在我們先前的研究中，以射頻磁控濺鍍方式開發出氧化鋅/矽多層膜結構，形成的矽量子點埋入式氧化鋅薄膜成功地克服了傳統矽量子點薄膜在電性上受限於高阻値矩陣材料的特性。以此製程方式為了得到較好的矽量子點結晶，常需透過高溫的退火來達成，卻也使薄膜出現彎曲的問題，其主要是由退火過程中矽量子點由非晶轉變為結晶結構產生的膜內應力造成，將導致在薄膜與基板介面間出現局部斷路的情形並造成電阻率的增加。 因此在本篇研究中，我們提出以具有低溫製程特性的溶膠凝膠法來沉積出矽奈米粒子埋入式摻鋁氧化鋅薄膜。透過改變不同製程條件及材料參數來分析氧化鋅與摻鋁氧化鋅薄膜的物理、光學及光電特性，並以最佳光電特性的薄膜參數作為後續矽奈米粒子埋入的矩陣材料。接著以夾層方式埋入經蝕刻處理過的矽奈米粒子於摻鋁氧化鋅薄膜內，並研究埋入後薄膜特性及發現到受埋入的矽奈米粒子尺寸分布大及粒子間聚集問題影響，造成薄膜穿透度及光電特性的下降。因此在未來若能解決矽奈米粒子在蝕刻製程上的問題，此裝置將有潛力應用於太陽能電池中。

In our previous work, we developed a Si quantum dots (QDs) embedded in ZnO thin film by using a ZnO/Si multilayer structure by the radio-frequency magnetron sputtering method to overcome the issue of highly resistive nature of the traditional Si QDs embedded in Si-based dielectric matrix materials.
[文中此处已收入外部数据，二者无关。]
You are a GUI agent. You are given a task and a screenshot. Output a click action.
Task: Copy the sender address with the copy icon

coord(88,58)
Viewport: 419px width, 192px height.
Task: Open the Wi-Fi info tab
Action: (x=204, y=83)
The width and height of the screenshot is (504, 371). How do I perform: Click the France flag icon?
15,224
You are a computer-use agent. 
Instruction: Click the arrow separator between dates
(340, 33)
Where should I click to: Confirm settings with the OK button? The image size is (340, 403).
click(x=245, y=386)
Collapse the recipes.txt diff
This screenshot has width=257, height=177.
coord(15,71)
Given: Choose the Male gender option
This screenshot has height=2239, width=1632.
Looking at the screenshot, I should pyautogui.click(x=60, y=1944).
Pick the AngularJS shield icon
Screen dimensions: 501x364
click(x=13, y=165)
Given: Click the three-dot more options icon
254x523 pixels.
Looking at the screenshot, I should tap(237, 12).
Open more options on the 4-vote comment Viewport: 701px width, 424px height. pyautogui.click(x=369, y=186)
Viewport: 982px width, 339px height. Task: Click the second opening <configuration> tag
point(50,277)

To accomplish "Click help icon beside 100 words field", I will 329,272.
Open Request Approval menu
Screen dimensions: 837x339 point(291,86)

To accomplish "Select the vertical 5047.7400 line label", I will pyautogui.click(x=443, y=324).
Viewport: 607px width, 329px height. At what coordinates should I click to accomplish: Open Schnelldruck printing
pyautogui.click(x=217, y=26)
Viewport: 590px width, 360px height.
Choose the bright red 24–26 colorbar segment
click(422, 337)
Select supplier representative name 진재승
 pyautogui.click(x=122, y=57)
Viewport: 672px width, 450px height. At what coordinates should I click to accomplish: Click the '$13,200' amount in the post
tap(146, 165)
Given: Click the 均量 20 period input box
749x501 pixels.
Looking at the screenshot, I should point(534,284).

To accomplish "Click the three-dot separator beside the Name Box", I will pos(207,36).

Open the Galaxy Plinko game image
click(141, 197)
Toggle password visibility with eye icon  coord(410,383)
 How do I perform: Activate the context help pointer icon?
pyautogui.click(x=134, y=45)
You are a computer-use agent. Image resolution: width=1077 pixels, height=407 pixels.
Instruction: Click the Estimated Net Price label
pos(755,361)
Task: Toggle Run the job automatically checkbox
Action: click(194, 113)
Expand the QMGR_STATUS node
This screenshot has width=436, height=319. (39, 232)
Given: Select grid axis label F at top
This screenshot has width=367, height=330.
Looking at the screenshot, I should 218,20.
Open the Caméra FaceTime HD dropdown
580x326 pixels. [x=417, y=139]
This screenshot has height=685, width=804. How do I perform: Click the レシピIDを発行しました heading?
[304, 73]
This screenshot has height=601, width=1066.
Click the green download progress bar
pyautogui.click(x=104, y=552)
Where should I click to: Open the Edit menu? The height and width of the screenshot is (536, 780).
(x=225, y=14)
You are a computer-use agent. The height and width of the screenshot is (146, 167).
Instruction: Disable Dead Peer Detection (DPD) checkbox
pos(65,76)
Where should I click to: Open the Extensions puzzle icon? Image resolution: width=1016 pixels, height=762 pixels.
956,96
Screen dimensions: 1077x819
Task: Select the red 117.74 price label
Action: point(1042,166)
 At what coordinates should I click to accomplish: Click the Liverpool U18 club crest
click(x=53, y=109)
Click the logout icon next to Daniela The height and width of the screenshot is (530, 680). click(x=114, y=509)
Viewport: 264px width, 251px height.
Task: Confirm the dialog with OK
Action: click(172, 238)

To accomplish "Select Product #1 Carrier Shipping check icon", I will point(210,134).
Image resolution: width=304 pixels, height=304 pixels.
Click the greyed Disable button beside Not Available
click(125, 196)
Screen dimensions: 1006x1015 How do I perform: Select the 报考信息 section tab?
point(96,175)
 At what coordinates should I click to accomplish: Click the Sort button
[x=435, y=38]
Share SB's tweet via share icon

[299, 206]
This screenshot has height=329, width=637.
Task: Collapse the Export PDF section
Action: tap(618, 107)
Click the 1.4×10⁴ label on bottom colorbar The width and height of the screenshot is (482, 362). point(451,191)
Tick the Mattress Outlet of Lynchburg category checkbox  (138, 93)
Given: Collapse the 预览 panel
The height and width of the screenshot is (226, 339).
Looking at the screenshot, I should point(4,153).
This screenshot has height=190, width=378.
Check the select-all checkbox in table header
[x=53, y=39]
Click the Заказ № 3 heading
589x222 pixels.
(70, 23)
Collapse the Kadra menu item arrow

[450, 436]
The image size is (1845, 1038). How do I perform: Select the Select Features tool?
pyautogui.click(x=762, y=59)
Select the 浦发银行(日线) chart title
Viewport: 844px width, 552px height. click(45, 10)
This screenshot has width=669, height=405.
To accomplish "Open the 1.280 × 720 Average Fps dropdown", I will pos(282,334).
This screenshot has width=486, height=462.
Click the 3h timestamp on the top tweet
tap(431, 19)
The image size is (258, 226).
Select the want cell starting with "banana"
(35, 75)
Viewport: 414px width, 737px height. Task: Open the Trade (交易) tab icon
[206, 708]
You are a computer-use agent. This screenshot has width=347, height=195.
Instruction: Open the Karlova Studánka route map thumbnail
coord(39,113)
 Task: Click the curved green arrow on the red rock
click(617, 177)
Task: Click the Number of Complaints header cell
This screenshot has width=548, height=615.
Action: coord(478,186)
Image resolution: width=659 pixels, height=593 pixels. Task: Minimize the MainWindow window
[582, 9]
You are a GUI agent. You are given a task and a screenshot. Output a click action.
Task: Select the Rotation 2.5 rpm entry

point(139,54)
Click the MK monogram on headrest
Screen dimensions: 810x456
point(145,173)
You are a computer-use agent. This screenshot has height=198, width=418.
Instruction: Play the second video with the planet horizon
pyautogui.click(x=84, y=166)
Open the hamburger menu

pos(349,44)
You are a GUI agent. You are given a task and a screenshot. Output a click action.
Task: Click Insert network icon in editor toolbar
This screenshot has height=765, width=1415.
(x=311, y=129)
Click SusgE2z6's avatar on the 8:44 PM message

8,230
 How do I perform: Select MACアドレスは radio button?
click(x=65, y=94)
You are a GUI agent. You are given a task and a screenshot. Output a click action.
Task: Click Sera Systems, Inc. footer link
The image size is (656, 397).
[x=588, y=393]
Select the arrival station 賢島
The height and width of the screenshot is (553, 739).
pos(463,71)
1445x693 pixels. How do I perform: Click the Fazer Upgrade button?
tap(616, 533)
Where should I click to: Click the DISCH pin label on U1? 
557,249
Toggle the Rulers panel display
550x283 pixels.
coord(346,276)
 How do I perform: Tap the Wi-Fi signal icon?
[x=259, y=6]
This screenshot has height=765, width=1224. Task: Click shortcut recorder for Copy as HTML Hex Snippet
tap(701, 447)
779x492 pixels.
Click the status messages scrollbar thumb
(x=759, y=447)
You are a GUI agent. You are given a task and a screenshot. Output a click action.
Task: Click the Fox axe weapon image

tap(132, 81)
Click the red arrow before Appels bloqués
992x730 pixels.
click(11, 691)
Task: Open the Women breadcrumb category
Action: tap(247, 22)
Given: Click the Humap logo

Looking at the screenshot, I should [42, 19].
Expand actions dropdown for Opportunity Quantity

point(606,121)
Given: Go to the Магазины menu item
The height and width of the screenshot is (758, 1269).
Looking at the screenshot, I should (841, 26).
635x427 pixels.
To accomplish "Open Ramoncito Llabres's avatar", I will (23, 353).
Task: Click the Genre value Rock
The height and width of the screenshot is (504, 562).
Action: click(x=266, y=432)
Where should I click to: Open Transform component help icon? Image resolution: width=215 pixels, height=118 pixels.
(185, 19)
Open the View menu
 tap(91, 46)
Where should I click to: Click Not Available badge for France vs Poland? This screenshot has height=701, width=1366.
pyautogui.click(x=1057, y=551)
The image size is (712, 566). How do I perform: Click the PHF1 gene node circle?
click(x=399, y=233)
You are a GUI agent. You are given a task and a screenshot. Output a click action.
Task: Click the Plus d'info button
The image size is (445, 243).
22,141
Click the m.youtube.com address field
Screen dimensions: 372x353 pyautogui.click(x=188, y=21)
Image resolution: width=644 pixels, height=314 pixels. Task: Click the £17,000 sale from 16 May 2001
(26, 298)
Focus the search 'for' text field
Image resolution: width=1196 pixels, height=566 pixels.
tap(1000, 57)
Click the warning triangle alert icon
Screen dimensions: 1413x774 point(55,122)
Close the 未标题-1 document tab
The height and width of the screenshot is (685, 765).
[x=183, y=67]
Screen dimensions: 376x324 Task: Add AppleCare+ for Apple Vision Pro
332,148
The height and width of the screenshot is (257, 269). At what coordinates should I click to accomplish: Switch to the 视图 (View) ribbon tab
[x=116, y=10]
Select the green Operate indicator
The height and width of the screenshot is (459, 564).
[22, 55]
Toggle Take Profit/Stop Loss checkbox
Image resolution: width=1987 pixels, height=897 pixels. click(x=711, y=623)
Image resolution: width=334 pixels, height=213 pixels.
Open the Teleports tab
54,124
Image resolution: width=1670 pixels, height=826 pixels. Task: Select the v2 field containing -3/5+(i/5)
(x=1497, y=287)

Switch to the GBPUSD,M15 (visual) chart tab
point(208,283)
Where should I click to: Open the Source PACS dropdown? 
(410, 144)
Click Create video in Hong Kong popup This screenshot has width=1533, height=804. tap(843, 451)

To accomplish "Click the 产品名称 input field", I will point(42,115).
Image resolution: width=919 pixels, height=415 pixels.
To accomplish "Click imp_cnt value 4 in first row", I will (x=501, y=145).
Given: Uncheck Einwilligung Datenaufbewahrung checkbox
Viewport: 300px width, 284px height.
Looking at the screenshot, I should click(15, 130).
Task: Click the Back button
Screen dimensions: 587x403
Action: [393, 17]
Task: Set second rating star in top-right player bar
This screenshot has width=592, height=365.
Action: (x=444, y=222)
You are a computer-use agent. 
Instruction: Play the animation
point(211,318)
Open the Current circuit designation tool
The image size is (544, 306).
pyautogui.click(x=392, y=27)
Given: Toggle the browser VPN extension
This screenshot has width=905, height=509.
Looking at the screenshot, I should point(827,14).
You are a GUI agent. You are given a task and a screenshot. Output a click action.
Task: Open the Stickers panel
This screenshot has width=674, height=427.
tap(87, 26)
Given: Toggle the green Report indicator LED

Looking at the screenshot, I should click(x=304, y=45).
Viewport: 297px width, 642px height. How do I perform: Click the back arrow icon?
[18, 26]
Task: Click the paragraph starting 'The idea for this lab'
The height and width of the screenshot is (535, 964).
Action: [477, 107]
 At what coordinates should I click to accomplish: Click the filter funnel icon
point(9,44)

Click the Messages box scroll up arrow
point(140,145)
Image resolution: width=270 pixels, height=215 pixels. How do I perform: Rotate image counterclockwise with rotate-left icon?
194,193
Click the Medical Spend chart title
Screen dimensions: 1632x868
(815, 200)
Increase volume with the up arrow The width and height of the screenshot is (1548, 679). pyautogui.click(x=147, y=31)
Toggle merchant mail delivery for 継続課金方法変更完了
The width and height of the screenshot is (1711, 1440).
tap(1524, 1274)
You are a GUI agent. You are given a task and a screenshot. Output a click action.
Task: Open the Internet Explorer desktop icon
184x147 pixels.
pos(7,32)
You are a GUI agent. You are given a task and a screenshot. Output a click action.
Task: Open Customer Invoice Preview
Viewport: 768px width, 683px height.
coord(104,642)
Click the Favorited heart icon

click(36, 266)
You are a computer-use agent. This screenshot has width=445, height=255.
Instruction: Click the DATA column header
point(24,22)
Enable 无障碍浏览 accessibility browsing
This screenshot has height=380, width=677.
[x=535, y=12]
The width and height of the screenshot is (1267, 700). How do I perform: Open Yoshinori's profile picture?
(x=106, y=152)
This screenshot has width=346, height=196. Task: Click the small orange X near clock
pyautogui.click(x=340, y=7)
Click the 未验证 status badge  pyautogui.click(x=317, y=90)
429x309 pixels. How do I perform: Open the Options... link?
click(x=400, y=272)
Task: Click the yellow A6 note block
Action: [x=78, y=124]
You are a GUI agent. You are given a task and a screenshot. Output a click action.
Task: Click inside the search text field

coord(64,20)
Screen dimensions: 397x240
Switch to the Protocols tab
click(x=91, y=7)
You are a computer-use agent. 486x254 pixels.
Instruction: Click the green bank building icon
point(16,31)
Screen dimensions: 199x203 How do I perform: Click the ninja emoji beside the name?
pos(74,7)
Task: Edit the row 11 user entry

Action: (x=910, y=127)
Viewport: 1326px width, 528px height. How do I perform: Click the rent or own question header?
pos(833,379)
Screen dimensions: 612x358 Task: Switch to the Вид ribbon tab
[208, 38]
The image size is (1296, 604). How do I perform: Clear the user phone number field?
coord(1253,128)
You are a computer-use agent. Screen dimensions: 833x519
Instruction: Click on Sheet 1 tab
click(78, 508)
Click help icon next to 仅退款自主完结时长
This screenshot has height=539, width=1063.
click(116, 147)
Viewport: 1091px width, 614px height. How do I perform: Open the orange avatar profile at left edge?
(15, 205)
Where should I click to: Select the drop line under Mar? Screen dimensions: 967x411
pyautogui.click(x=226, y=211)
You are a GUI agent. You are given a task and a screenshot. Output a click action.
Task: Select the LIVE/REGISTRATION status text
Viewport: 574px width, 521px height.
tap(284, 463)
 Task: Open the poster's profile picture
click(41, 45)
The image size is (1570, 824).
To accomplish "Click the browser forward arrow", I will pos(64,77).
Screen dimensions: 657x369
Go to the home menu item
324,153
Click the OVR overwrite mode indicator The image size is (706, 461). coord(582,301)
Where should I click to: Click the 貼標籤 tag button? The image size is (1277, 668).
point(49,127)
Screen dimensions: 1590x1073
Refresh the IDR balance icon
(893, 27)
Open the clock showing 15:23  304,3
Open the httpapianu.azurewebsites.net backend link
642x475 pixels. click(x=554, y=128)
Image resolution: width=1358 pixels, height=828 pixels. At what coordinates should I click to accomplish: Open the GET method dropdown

For the better crystalline quality of Si QDs formation, a high temperature annealing process is needed. However, the film bending problem can be observed after annealing due to the volume variation from the phase transformation of amorphous to nanocrystalline Si (nc-Si) QDs, producing an interior film stress. It will lead to local broken circuit regions at the interface of film/substrate and significantly increase the resistivity. In this study, we propose to use sol-gel method to deposit the structure of Si NPs embedded in AZO matrix due to the process advantage of relatively low temperature, and analysis the effects of sol-gel derived ZnO and AZO thin films under different process conditions for better electrical properties of the embedded matrix. At last, we embed the treated nc-Si nanoparticles (NPs) in AZO thin films by the layer by layer method and investigate film’s properties and observe the problems of the aggregation and wide size distribution of Si NPs in the thin film, decreasing the film’s transparency and electrical properties. If we solve the problems mentioned above in the future, the device is a promising structure for solar cell applications.